Thursday, May 31, 2012

Splicing Audio for the Sake of Literacy

A Father's Day Poem

Day 1 of DMAC
(note my Ohio Buckeye color choice!)
  • Turns out, this is the last year I could have attended DMAC, as they are moving it to before Memorial Day after this year.  I cannot miss two weeks of work, so I feel lucky that I slipped in for the last June DMAC.
  •  The DMAC philosophy: people first, teaching and instruction next, and technology following to support both.  Good stuff.
  • Today's topic was literacy, and Cindy said that one of our challenges will be learning "how to be humble with the fact that you will be illiterate at some point in this institute."  A great reminder of the many modalities of literacy as well as a thought-provoking introduction to where we are heading.
  • We jumped right into production by recording and editing our literacy narratives.  After some cutting and splicing using Audacity, here is mine, already waiting for you at the Digital Archive of Literacy Narratives.  I already have overcome some aspects of my audio illiteracy and am proud of the seamless splice between two audio tracks.  Just try to guess where it is!
  • For my future and more complicated audio work, Scott offered one key piece of wisdom: The more pieces of audio you have, the more creative and artful you can be in your crafting of a final product.  More (pieces) = less (restriction on what the final puzzle looks like).
Once you have listened to me literacy narrative, I thought you might enjoy reading the Strausberg Bardette's now famous poem ...

1 comment:

  1. I love the comment about being illiterate at some point in a class.

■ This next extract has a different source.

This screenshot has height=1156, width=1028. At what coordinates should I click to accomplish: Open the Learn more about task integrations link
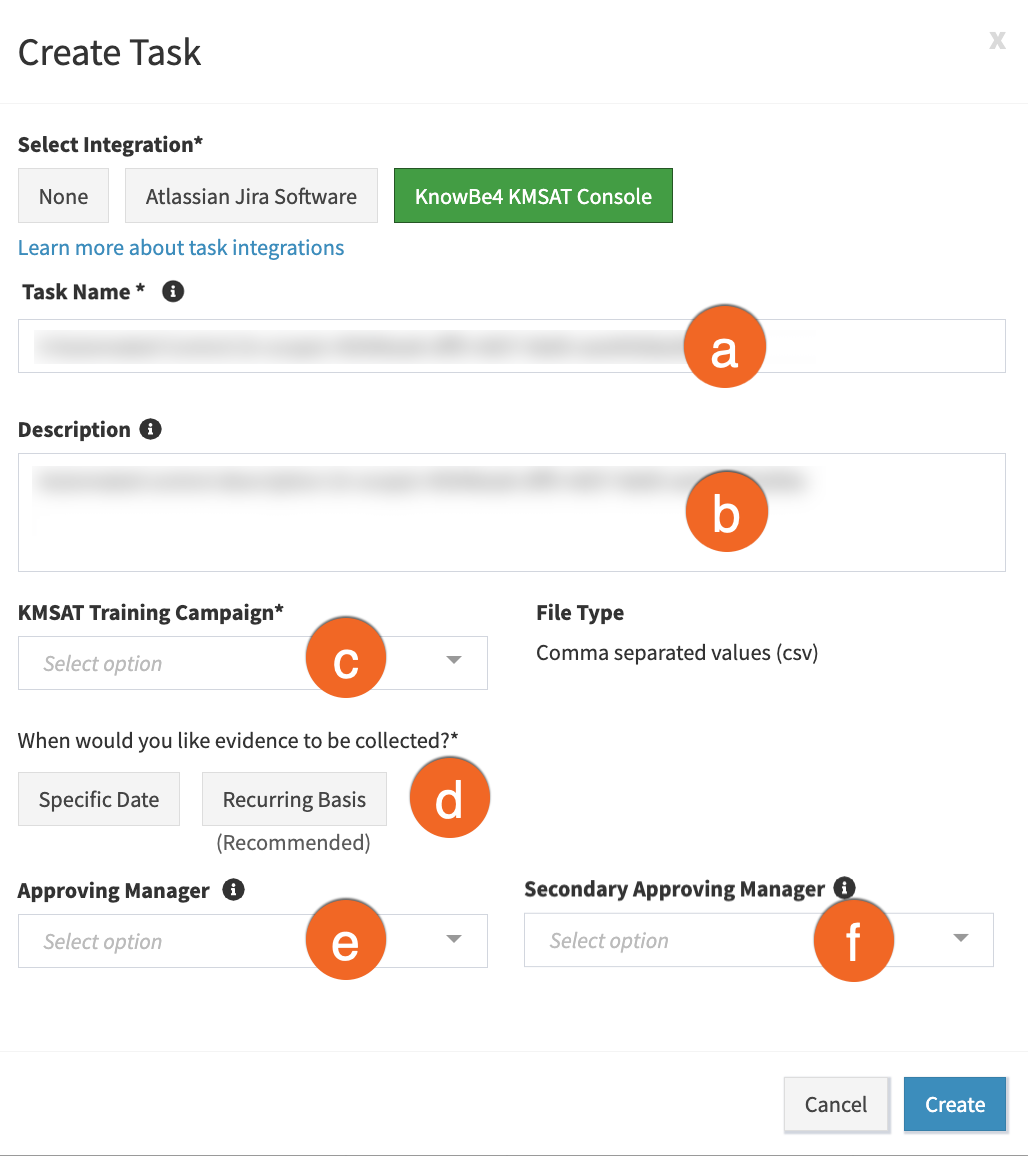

I think it is very healthy for those of us who teach "English" and "Technologies" to experience the "illiterate moment" relatively regularly. At my summer tech camp we had a serious illiterate moment (mostly as a group); the very first day was very math heavy and we were a bunch of humanities scholars. Some people got very angry. All this to say, to remember the frustration of being illiterate in the public setting of a classroom is important for teachers to know/have so to empathize with their students.
    Wow...you must have been frustrated with that traffic in the background. But it adds a "realness" to the audio track.